Food and Drug Administration (FDA) seems to fully support the assistance AI can provide. At AcademyHealth 2018, FDA Commissioner Scott Gottlieb, MD, said, "AI holds enormous promise for the future of medicine, and we're actively developing a new regulatory framework to promote innovation in this space and support the use of AI-based technologies."
However, the biggest change AI can bring to the healthcare industry is through security. It's no secret that healthcare data is very sensitive, as hospitals have access to patients' personal health- and identification information. Yet, most healthcare organizations have outdated computing systems. Mark Hurd, the CEO of Oracle, has stated, "Consider the fact that 85 percent of security breaches take advantage of system vulnerabilities for which a patch was available for more than a year but was not applied."
That is a staggering statistic and clearly a huge reason why hackers are targeting the healthcare industry more than others. In the past three years, 42.5 percent of all data breaches occurred in the healthcare industry, Healthcare EMR reports. In the past two years alone, 91 percent of all healthcare organizations have reported a breach.

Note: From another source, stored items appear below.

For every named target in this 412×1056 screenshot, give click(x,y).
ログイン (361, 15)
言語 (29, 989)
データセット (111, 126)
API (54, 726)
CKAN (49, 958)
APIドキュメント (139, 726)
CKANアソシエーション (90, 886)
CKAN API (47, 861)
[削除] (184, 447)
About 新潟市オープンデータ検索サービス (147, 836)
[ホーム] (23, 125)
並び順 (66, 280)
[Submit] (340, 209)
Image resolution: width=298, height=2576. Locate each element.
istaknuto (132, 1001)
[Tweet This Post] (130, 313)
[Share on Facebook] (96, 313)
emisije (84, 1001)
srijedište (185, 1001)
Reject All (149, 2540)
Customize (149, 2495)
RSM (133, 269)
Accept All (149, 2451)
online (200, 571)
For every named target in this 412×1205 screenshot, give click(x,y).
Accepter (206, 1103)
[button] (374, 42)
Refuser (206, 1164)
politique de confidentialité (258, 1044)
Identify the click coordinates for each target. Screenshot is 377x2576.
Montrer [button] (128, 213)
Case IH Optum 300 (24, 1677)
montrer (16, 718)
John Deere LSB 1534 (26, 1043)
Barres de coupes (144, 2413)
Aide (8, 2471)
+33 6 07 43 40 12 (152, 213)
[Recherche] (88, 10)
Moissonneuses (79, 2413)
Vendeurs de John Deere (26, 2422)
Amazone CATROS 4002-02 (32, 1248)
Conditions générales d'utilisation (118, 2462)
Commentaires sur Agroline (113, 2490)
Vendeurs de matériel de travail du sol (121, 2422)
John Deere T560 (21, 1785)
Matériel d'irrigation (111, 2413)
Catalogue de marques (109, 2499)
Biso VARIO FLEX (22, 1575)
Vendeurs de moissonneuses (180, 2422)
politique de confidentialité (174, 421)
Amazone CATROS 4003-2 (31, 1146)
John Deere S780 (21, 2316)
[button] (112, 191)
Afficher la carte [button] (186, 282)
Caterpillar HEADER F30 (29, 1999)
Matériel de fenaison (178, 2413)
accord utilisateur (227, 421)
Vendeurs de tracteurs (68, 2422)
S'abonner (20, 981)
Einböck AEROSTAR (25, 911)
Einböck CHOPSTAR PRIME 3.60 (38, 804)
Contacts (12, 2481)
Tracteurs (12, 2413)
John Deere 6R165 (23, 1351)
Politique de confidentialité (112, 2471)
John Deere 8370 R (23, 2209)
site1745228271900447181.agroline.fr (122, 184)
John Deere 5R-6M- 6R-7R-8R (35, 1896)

The healthcare industry is in desperate need of having their digital security systems updated by experienced healthcare IT developers. And there is hope to be found in AI, too. According to Mark Hurd, "cloud-based autonomous systems will patch those vulnerabilities almost instantly." Hopefully, some of Commissioner Gottlieb's initiatives at the FDA include upgrading outdated infrastructures with AI auto-patching capabilities in order to protect patients' most valuable data.
Thanks to their machine learning-based core, chatbots and AI are naturally evolving day by day. The more qualified chatbots will be getting at understanding symptoms, the less often patients will need to make costly in-person visits to the doctor. Meanwhile, AI systems have the potential to make the healthcare industry more secure and efficient with the help of automated patching and data analysis. Doctors are already excited about the benefits these technologies will bring to healthcare, and, surely, so should be patients.